*** Textauszug ***

Ganz richtig sei es nicht, was Munro sagt, ergänzt Wolfgang Benz. Der Historiker verweist darauf, dass das Ermorden durch Gas einen Vorläufer hatte:
"Das muss den Leuten auch immer wieder klargemacht werden: Die rassistische Ausrottungspolitik hat begonnen an den Angehörigen des eigenen Volkes in den Heil- und Pflegeanstalten im Deutschen Reich, weil sie blöde waren, weil sie das Down-Syndrom hatten, weil sie nicht in Anführungszeichen 'normal' gewesen sind, darin hat man es ausprobiert. Das hat man eingestellt, weil die Kirche protestiert hat."
In Kulmhof dagegen protestierte niemand, obwohl sich das Lager mitten in einem Dorf befand. Die SS hatte ein als "Schloss" bezeichnetes Herrenhaus in Beschlag genommen und für den Mordbetrieb vorbereitet. Die Menschen wurden in Lastwagen vom benachbarten Bahnhof angekarrt, mussten sich im Herrenhaus ausziehen und wurden dann über eine Rampe zu den Gaswagen gebracht. Nach ihrer Ermordung wurden die Leichen in einer benachbarten Waldlichtung verscharrt. Obwohl die Nationalsozialisten versuchten, das Morden geheim zu halten, konnten den Dorfbewohnern die SS-Angehörigen, die das Herrenhaus bewohnten, genau so wenig verborgen bleiben wie die ständigen Transporte, die von Polizisten begleitet wurden. Kulmhof ist ein Beispiel für kollektive Verdrängung.

***

### Aufgabenstellung
Schreiben Sie aus dem Textauszug über Kulmhof die Stelle von "In Kulmhof dagegen" bis "für kollektive Verdrängung." wortgetreu ab.

*** Vorliegende Daten ***

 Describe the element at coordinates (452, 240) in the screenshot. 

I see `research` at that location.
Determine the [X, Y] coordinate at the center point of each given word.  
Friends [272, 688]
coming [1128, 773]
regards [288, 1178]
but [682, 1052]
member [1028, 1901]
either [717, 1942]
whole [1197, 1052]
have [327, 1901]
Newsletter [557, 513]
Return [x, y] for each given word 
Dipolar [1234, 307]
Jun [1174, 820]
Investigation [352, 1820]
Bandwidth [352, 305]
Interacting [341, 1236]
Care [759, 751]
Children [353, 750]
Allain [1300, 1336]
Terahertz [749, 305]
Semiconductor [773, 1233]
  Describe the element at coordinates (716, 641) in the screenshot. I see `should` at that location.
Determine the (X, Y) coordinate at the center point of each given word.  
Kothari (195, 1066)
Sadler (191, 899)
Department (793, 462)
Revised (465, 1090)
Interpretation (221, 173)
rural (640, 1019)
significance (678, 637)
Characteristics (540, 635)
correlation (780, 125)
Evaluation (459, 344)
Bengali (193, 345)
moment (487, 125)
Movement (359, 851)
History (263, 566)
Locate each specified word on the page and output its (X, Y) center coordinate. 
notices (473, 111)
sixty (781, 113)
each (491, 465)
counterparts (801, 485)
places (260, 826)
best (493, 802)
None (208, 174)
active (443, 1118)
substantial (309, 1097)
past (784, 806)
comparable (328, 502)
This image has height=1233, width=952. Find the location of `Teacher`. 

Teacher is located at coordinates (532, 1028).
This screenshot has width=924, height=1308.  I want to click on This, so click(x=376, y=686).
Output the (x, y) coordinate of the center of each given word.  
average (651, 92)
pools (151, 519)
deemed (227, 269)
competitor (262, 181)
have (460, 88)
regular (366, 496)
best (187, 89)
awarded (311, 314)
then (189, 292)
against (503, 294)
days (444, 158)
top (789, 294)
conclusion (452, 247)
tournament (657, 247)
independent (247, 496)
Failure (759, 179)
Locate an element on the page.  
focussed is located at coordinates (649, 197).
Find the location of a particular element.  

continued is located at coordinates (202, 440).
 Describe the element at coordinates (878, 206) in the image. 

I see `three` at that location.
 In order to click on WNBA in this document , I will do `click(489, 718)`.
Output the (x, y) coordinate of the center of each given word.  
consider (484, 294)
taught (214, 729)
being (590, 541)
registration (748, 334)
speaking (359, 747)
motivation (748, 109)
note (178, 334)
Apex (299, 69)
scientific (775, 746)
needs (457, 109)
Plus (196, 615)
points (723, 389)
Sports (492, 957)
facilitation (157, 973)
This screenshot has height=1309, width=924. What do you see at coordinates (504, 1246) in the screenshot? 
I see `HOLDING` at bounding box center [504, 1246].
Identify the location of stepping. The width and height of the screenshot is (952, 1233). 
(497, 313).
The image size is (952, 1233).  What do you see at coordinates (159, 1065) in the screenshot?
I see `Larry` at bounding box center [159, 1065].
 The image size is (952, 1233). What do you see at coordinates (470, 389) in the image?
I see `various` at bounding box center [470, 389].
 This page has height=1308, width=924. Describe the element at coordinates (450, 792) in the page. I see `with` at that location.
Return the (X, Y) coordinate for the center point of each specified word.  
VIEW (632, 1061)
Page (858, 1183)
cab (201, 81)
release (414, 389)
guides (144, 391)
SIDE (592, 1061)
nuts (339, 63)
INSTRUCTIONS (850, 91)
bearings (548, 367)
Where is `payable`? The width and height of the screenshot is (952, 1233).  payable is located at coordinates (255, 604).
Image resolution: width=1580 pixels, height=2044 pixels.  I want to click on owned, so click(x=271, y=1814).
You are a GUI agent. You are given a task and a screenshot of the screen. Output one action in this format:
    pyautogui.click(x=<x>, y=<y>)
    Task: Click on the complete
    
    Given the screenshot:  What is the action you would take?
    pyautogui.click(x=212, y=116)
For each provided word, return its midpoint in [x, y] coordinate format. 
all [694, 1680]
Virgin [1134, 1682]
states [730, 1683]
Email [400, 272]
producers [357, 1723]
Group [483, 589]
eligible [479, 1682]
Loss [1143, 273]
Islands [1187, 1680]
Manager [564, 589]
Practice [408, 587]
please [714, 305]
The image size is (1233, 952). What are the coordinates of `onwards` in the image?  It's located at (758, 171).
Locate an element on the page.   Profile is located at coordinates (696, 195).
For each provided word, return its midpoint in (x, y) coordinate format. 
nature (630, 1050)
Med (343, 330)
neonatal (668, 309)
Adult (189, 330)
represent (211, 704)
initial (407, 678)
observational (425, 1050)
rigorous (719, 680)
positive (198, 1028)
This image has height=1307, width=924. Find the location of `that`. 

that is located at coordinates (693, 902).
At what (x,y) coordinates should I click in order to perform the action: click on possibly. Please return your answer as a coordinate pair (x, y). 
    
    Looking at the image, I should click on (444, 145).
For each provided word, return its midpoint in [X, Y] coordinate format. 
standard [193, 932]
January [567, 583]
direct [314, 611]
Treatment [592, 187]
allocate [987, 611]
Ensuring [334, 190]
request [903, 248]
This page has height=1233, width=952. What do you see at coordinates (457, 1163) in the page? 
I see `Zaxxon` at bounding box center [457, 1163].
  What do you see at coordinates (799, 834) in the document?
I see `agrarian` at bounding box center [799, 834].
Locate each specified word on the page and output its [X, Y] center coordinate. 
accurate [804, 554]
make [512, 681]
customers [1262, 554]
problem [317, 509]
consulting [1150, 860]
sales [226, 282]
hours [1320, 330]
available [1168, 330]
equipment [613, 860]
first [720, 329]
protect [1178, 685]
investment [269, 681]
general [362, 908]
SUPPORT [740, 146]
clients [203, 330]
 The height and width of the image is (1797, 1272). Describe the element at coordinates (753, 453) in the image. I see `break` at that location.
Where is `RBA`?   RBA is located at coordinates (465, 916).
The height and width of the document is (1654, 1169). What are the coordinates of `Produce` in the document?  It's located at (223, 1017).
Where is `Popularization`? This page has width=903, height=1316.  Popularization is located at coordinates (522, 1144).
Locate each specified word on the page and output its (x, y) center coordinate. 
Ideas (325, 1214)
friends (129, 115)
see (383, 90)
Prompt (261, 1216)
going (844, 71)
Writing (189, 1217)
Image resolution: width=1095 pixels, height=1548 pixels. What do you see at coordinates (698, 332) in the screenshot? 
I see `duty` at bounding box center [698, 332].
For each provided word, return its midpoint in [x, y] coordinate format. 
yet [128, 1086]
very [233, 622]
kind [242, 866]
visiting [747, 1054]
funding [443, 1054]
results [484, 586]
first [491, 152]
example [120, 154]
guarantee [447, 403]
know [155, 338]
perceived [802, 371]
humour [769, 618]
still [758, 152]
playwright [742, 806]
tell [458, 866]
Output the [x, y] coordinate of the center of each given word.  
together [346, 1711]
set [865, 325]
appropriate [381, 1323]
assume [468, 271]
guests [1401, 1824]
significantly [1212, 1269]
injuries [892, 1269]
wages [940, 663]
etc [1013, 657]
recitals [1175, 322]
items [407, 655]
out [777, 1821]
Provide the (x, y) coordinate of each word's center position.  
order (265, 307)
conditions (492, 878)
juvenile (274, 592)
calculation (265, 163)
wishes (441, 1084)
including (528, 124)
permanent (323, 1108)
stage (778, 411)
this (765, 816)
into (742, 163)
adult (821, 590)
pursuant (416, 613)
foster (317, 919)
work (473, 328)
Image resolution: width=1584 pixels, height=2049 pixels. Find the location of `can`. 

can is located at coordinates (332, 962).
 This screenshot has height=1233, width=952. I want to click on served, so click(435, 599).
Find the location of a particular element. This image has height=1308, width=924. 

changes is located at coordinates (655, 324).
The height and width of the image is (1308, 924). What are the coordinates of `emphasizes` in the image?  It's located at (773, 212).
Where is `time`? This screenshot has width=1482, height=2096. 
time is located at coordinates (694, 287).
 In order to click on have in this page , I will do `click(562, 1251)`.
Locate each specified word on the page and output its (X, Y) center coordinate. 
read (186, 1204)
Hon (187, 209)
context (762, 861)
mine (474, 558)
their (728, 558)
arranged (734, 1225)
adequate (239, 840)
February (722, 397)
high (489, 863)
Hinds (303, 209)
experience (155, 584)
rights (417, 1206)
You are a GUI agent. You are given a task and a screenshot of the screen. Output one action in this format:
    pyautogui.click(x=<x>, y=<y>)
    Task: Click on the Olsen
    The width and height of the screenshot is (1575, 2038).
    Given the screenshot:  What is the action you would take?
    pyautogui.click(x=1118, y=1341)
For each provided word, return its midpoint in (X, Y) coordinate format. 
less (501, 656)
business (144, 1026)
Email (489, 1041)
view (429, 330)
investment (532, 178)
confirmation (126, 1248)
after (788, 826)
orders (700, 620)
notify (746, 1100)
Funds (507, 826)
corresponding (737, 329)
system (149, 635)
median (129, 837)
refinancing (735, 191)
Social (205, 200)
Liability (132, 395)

***

### Antwort
In Kulmhof dagegen protestierte niemand, obwohl sich das Lager mitten in einem Dorf befand. Die SS hatte ein als "Schloss" bezeichnetes Herrenhaus in Beschlag genommen und für den Mordbetrieb vorbereitet. Die Menschen wurden in Lastwagen vom benachbarten Bahnhof angekarrt, mussten sich im Herrenhaus ausziehen und wurden dann über eine Rampe zu den Gaswagen gebracht. Nach ihrer Ermordung wurden die Leichen in einer benachbarten Waldlichtung verscharrt. Obwohl die Nationalsozialisten versuchten, das Morden geheim zu halten, konnten den Dorfbewohnern die SS-Angehörigen, die das Herrenhaus bewohnten, genau so wenig verborgen bleiben wie die ständigen Transporte, die von Polizisten begleitet wurden. Kulmhof ist ein Beispiel für kollektive Verdrängung.